▶ PROBLEM:
All lines from the one that has "876x413 pixels." onward to the end of the records below are to be returned exactly; pictures are to be skipped.

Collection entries

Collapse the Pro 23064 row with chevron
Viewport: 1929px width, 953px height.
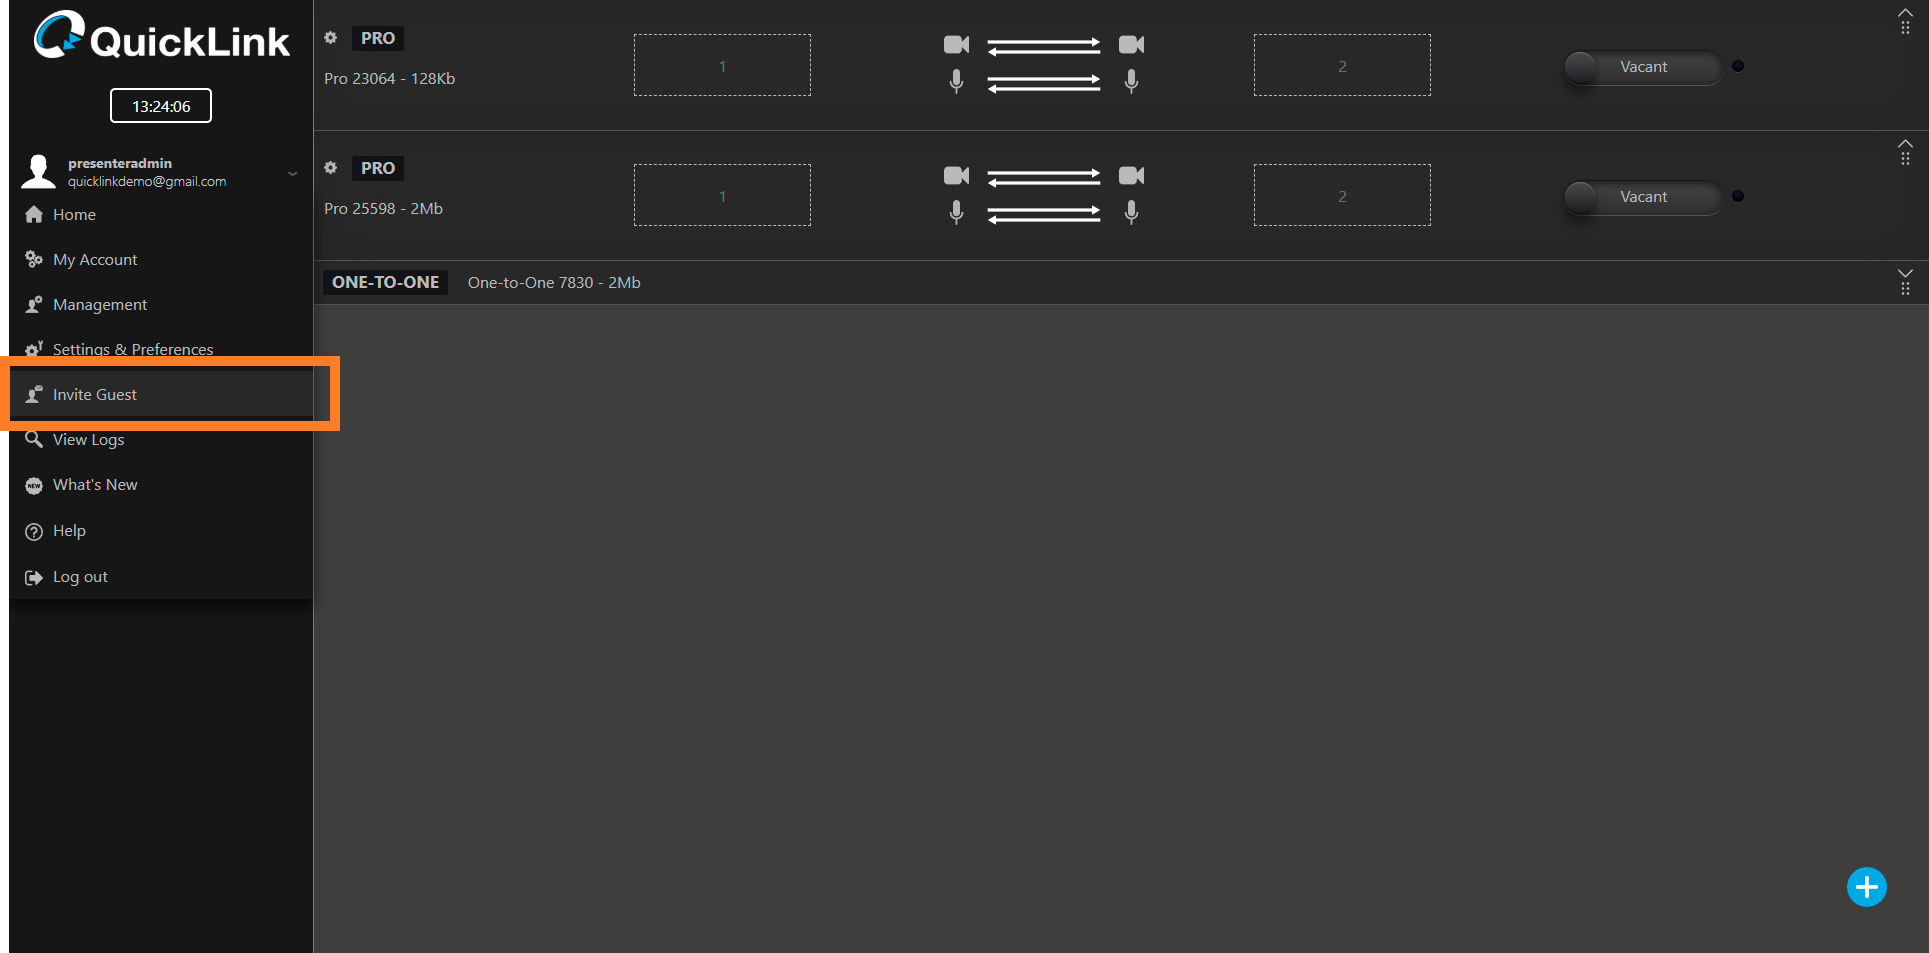tap(1905, 13)
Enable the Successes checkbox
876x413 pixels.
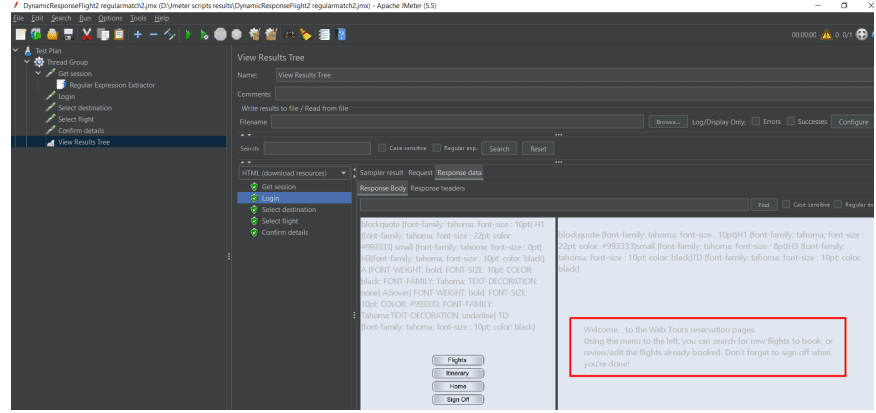[791, 121]
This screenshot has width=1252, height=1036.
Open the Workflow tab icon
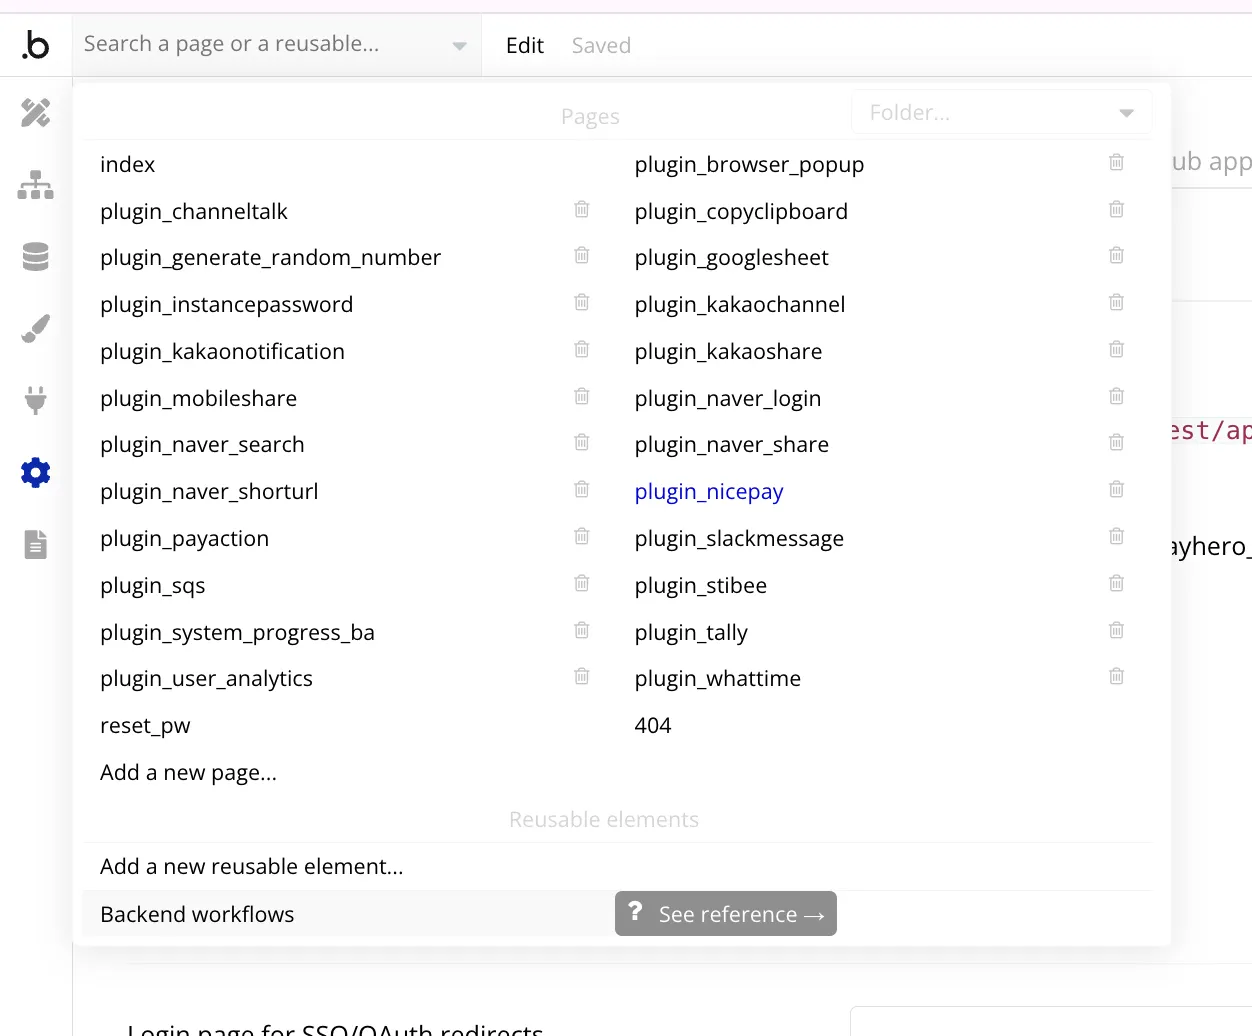pyautogui.click(x=36, y=185)
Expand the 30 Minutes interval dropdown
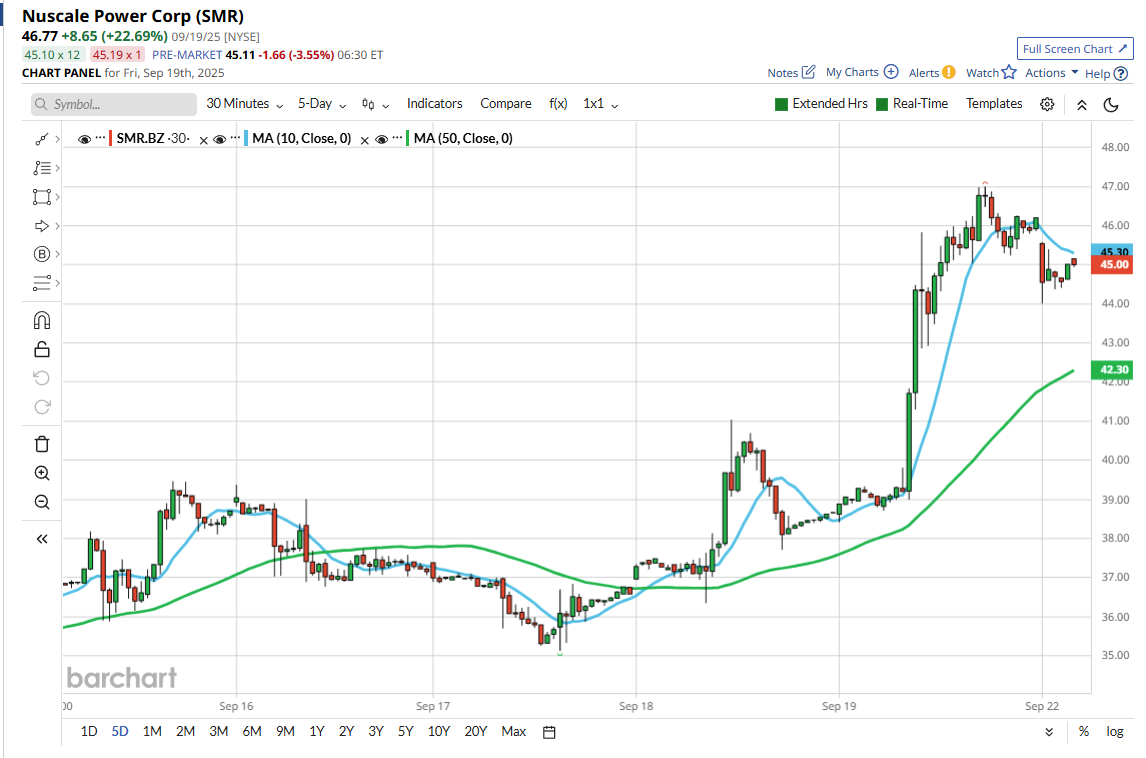1146x758 pixels. pyautogui.click(x=245, y=104)
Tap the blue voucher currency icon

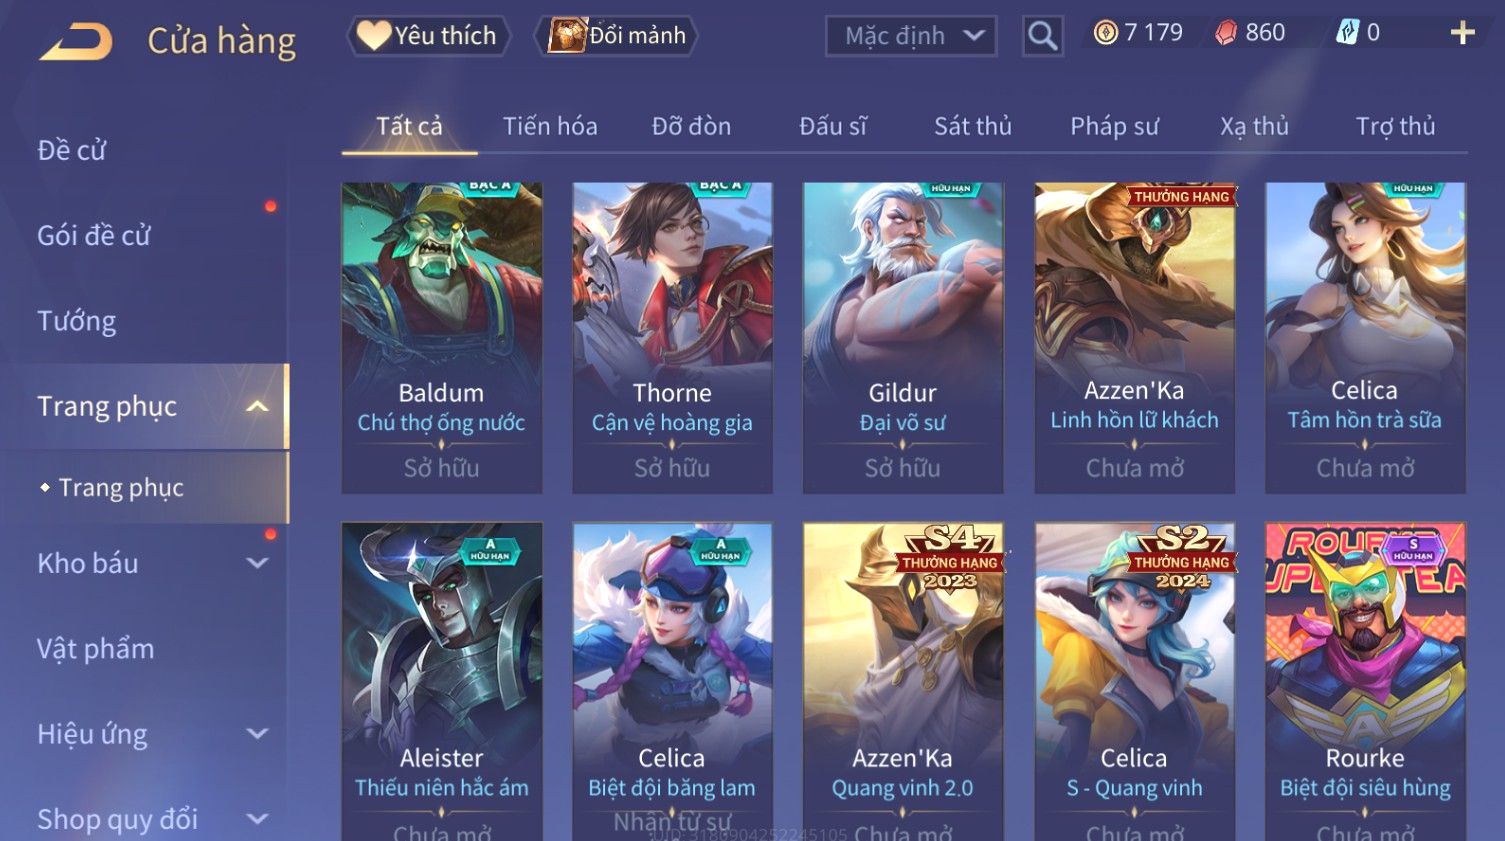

▶ EXERCISE OUTPUT:
876x413 pixels.
[791, 121]
This screenshot has width=1252, height=1036.
Open the Workflow tab icon
pyautogui.click(x=36, y=185)
Expand the 30 Minutes interval dropdown
1146x758 pixels. pyautogui.click(x=245, y=104)
Tap the blue voucher currency icon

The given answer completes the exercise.